• **Recorded data**
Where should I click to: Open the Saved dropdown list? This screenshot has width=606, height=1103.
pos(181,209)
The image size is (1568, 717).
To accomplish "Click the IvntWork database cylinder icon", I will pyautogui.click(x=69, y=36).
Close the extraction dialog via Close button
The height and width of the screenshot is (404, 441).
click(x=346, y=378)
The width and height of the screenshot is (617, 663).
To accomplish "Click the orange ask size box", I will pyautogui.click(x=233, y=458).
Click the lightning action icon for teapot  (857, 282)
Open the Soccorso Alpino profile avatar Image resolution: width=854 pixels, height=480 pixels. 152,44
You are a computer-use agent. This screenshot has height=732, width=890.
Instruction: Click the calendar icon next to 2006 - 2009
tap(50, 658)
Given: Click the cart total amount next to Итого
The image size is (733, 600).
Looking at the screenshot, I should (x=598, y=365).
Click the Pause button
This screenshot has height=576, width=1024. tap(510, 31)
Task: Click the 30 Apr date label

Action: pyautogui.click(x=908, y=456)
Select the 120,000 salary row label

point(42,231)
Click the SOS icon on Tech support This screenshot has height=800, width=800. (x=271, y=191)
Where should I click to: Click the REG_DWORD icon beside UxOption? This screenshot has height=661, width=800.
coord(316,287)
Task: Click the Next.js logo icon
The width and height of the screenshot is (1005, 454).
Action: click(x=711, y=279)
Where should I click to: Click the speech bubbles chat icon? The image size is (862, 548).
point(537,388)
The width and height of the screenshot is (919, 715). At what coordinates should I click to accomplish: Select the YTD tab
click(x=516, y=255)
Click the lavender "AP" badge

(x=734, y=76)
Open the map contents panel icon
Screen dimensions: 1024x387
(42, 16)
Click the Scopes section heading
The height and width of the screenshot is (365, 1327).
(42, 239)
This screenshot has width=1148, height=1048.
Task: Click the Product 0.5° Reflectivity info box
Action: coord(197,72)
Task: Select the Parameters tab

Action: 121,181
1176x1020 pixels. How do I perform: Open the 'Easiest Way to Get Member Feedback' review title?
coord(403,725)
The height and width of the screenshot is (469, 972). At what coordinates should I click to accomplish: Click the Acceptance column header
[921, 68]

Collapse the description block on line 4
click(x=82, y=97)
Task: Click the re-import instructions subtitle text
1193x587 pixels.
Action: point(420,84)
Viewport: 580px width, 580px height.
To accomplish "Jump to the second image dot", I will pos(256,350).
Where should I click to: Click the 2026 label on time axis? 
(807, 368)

• **Task to complete**
Of all the entries above, retype exactly the lines from the line with "The width and height of the screenshot is (617, 663)." to the line with "Click the Scopes section heading", both included, and no others.

• **Answer to this exercise**
The width and height of the screenshot is (617, 663).
To accomplish "Click the orange ask size box", I will pyautogui.click(x=233, y=458).
Click the lightning action icon for teapot  (857, 282)
Open the Soccorso Alpino profile avatar Image resolution: width=854 pixels, height=480 pixels. 152,44
You are a computer-use agent. This screenshot has height=732, width=890.
Instruction: Click the calendar icon next to 2006 - 2009
tap(50, 658)
Given: Click the cart total amount next to Итого
The image size is (733, 600).
Looking at the screenshot, I should (x=598, y=365).
Click the Pause button
This screenshot has height=576, width=1024. tap(510, 31)
Task: Click the 30 Apr date label

Action: pyautogui.click(x=908, y=456)
Select the 120,000 salary row label

point(42,231)
Click the SOS icon on Tech support This screenshot has height=800, width=800. (x=271, y=191)
Where should I click to: Click the REG_DWORD icon beside UxOption? This screenshot has height=661, width=800.
coord(316,287)
Task: Click the Next.js logo icon
The width and height of the screenshot is (1005, 454).
Action: click(x=711, y=279)
Where should I click to: Click the speech bubbles chat icon? The image size is (862, 548).
point(537,388)
The width and height of the screenshot is (919, 715). At what coordinates should I click to accomplish: Select the YTD tab
click(x=516, y=255)
Click the lavender "AP" badge

(x=734, y=76)
Open the map contents panel icon
Screen dimensions: 1024x387
(42, 16)
Click the Scopes section heading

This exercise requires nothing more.